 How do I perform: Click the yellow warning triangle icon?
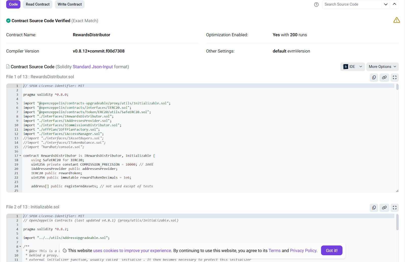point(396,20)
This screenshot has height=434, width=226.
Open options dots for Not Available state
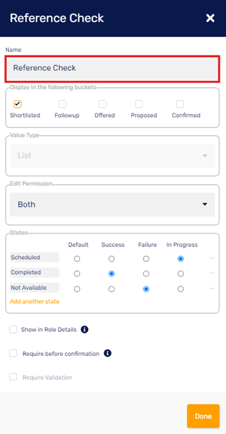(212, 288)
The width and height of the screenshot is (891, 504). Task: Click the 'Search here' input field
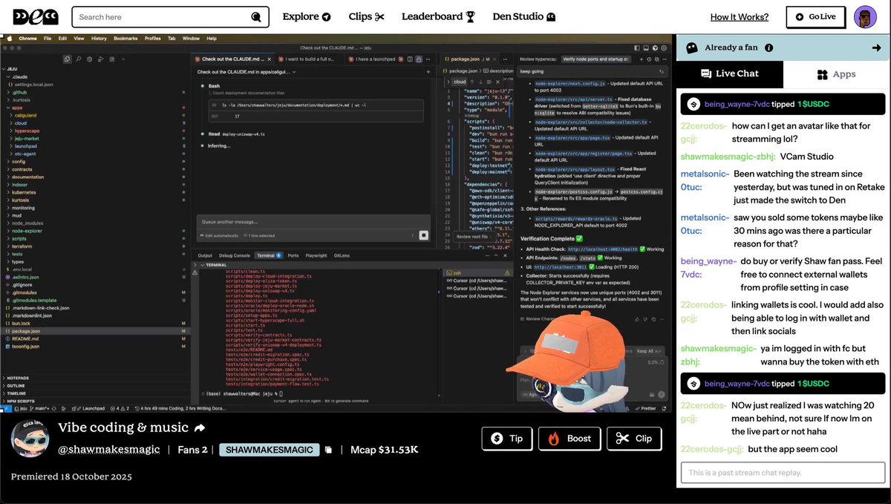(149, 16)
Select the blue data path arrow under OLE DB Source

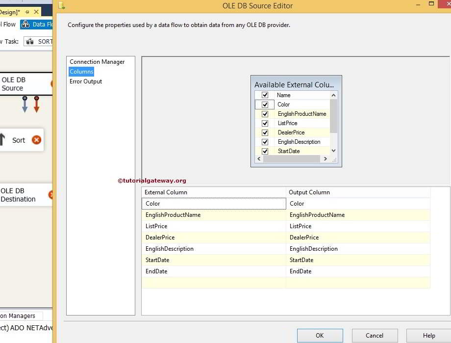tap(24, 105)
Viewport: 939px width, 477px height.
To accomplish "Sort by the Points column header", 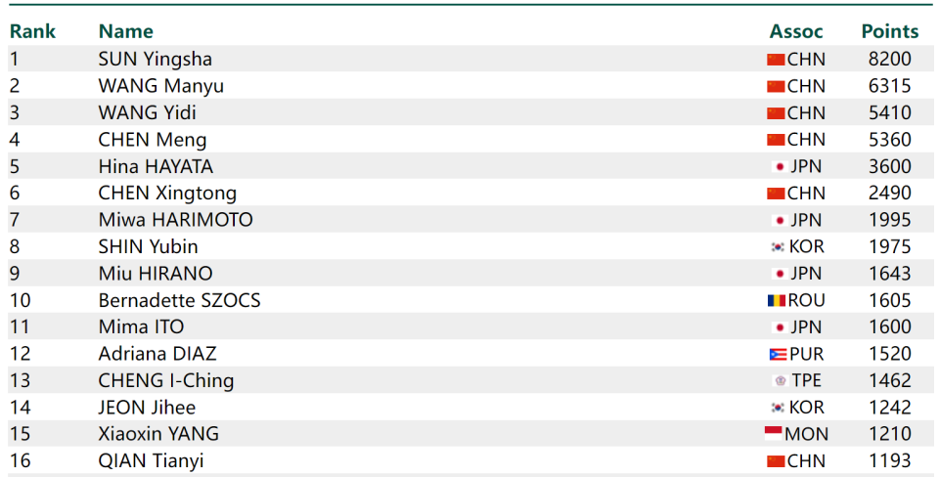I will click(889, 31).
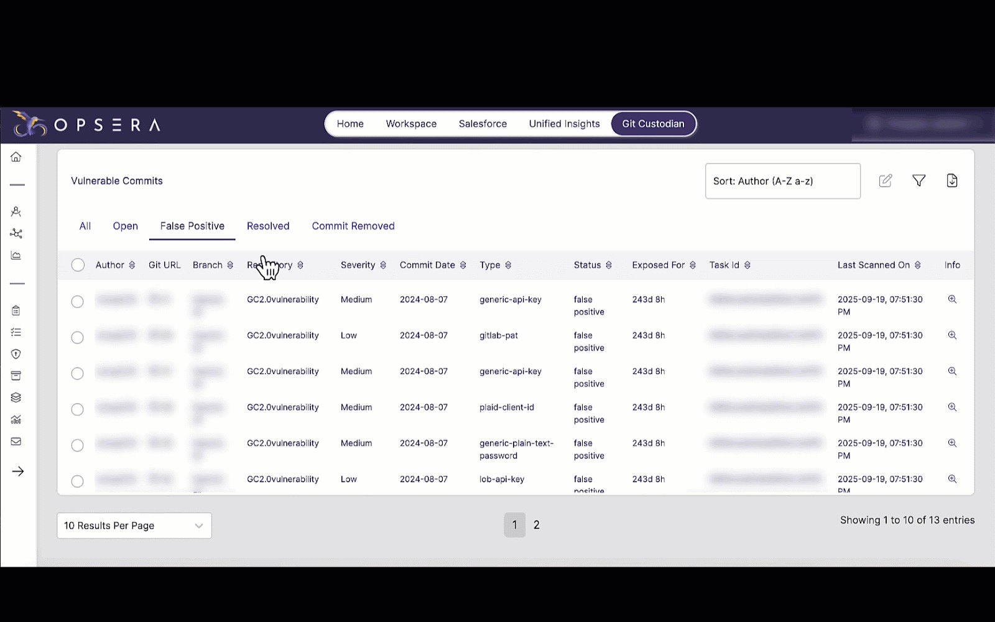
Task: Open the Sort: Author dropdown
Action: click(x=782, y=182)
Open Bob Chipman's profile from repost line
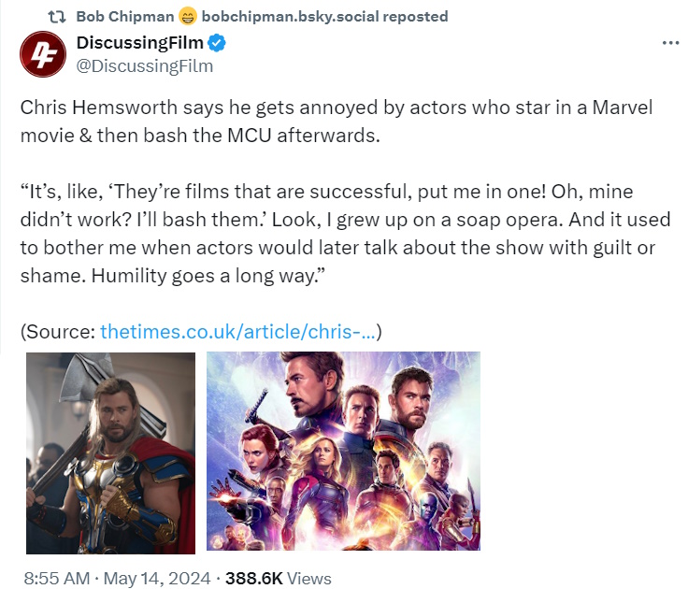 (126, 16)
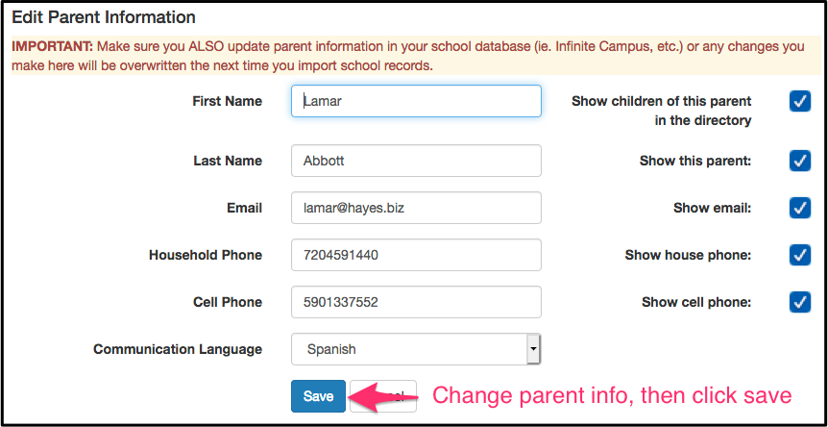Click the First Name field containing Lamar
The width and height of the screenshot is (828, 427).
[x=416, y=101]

****************

* [What to do]
Locate every line in the rows above that contains the word "height" and copy each one. Case counts.

* [Exercise solution]
This screenshot has height=434, width=226.
The width and height of the screenshot is (891, 504). Task: Click the 'Search here' input field
Viewport: 939px width, 477px height.
The width and height of the screenshot is (828, 427).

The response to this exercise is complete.